Search the entries for the word "item" and copy each line that has it.
[[ Input for this task open ]]
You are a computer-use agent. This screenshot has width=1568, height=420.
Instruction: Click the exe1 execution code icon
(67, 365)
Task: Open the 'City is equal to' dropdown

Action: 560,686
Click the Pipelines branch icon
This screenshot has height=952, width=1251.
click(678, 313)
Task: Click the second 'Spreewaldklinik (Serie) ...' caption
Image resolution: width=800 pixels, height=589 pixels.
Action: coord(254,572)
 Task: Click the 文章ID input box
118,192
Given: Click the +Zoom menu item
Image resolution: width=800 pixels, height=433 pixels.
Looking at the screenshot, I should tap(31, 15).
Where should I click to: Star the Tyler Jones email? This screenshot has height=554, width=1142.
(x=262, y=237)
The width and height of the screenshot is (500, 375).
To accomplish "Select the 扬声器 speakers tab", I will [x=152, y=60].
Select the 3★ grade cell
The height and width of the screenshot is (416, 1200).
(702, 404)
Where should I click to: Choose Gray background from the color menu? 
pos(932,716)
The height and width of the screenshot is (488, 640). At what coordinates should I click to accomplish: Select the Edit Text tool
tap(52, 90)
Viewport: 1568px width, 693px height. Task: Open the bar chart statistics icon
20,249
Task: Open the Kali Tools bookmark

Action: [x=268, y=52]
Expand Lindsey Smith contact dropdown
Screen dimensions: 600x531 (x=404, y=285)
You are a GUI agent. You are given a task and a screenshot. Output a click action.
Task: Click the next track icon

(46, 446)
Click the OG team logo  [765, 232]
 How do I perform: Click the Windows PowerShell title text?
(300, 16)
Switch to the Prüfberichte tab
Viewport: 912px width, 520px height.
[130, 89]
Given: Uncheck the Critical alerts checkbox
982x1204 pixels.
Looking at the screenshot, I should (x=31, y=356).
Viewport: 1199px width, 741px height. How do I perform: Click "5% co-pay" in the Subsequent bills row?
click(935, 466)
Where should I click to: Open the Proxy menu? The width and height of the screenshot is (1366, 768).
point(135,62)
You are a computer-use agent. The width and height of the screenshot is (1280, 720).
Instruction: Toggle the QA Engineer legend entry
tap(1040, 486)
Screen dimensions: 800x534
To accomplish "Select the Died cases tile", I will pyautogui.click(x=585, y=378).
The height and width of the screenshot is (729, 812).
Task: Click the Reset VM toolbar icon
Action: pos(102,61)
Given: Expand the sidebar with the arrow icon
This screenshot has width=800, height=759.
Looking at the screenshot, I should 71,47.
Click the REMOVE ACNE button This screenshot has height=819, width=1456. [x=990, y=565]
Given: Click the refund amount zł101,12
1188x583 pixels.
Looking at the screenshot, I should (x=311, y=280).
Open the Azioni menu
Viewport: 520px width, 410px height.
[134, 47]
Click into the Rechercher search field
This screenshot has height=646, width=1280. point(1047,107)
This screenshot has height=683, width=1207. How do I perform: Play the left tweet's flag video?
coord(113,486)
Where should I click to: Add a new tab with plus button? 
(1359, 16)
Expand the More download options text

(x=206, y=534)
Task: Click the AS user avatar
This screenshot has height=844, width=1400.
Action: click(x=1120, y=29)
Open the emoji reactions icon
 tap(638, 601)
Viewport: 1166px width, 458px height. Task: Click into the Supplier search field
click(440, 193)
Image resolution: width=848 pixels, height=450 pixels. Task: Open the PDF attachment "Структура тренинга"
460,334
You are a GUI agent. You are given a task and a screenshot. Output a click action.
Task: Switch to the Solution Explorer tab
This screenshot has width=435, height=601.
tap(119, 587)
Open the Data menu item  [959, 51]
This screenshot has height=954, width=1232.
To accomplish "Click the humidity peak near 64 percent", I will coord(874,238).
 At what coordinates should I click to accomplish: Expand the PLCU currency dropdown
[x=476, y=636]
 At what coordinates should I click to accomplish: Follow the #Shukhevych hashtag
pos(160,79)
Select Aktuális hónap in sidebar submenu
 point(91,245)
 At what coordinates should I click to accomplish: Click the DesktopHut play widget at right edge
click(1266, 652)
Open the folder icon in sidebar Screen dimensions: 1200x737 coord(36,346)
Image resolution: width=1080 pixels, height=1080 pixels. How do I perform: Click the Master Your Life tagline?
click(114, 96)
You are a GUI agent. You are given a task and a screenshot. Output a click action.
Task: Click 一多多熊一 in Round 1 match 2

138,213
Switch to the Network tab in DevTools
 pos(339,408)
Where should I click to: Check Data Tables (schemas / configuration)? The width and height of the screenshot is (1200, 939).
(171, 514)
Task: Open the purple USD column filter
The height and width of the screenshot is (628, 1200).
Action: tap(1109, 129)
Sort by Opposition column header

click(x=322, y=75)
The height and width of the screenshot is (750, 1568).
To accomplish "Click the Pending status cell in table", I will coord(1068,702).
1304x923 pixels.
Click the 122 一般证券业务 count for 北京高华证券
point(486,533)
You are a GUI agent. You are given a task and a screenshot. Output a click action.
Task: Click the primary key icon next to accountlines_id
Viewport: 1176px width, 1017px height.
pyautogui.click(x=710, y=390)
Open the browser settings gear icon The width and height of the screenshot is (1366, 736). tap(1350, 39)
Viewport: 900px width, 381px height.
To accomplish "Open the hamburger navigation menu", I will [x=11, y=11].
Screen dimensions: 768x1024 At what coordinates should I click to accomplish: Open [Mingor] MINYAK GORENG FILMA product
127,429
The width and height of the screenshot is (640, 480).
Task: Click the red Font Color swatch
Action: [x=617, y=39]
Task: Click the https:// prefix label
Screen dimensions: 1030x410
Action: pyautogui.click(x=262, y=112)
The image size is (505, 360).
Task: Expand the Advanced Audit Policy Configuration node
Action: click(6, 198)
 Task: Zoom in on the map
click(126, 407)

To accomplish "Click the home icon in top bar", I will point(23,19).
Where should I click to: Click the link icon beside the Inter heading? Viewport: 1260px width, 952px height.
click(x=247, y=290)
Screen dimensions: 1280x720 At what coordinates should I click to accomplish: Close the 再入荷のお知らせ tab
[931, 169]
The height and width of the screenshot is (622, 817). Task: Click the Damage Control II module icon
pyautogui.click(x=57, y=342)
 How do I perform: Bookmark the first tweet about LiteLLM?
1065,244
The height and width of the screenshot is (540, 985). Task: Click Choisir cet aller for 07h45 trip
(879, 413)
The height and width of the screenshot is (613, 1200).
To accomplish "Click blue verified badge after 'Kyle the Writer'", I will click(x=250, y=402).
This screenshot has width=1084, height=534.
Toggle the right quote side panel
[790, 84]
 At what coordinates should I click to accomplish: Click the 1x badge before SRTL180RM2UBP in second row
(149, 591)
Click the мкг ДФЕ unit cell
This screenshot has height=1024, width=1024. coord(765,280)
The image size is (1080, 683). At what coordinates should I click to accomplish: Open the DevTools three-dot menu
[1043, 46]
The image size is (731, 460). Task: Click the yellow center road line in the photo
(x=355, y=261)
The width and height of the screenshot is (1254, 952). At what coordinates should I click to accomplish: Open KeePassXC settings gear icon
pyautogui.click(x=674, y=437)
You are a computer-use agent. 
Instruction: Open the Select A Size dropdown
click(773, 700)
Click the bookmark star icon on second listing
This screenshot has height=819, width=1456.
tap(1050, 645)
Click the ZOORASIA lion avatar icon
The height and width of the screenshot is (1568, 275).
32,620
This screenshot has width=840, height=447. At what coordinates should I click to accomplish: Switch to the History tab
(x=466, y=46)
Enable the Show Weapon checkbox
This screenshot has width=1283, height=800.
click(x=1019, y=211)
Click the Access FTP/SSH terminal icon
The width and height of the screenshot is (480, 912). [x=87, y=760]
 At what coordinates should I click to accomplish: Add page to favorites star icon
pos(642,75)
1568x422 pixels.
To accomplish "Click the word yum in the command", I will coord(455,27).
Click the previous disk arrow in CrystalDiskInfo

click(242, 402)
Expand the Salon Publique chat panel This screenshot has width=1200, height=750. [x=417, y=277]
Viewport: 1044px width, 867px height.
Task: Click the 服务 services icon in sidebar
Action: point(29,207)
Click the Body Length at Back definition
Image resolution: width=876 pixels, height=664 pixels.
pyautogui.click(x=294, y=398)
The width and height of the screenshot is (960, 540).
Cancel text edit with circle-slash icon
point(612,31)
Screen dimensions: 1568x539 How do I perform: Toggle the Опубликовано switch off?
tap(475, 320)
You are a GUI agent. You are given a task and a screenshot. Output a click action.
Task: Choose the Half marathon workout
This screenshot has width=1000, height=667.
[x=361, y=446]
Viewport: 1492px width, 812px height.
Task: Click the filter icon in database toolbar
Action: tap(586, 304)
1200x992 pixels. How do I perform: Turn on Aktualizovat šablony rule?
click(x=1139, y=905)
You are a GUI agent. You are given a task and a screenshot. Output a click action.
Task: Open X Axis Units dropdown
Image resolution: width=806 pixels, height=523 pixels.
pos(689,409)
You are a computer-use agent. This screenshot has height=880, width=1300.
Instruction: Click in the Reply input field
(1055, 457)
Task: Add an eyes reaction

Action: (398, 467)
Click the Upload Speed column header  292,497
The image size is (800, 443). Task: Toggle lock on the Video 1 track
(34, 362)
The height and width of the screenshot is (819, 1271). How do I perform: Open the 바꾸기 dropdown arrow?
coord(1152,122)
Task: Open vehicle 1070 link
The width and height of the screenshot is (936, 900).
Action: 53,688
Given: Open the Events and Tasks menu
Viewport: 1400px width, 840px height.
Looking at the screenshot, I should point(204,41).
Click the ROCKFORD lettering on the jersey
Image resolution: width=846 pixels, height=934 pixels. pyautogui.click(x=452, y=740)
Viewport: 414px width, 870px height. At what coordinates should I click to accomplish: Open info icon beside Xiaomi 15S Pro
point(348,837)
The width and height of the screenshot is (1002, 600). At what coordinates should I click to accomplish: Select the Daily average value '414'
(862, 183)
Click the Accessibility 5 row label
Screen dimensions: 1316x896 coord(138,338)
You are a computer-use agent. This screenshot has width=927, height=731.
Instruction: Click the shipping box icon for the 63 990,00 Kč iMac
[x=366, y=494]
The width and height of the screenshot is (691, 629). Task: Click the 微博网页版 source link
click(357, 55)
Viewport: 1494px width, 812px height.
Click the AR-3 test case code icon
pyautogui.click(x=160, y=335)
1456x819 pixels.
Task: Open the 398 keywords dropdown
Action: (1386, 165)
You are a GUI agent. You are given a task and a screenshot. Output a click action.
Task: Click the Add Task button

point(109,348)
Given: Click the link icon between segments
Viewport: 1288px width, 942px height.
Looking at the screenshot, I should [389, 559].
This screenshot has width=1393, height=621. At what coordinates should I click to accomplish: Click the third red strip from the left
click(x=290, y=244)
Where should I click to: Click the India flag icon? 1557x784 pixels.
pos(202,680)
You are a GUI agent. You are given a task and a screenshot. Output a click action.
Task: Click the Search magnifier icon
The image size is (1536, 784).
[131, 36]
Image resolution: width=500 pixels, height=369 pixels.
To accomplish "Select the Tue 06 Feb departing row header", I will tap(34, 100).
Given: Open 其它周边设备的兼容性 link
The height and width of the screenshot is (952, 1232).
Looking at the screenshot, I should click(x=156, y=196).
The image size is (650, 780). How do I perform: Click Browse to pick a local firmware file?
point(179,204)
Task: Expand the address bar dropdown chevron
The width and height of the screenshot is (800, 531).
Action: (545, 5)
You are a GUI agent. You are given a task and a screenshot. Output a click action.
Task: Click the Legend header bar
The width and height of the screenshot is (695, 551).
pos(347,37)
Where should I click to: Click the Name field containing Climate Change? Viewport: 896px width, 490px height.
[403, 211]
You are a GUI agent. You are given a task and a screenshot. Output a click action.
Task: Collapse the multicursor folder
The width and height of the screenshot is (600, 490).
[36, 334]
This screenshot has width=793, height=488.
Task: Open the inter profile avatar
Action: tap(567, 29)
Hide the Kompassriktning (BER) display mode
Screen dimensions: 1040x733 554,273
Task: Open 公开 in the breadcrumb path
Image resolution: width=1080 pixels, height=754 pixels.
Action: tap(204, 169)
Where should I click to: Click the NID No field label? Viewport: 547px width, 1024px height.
[[ Input for this task closed ]]
▶ _Completed task_
Given: Click the +Zoom menu item
Open the Data menu item  [959, 51]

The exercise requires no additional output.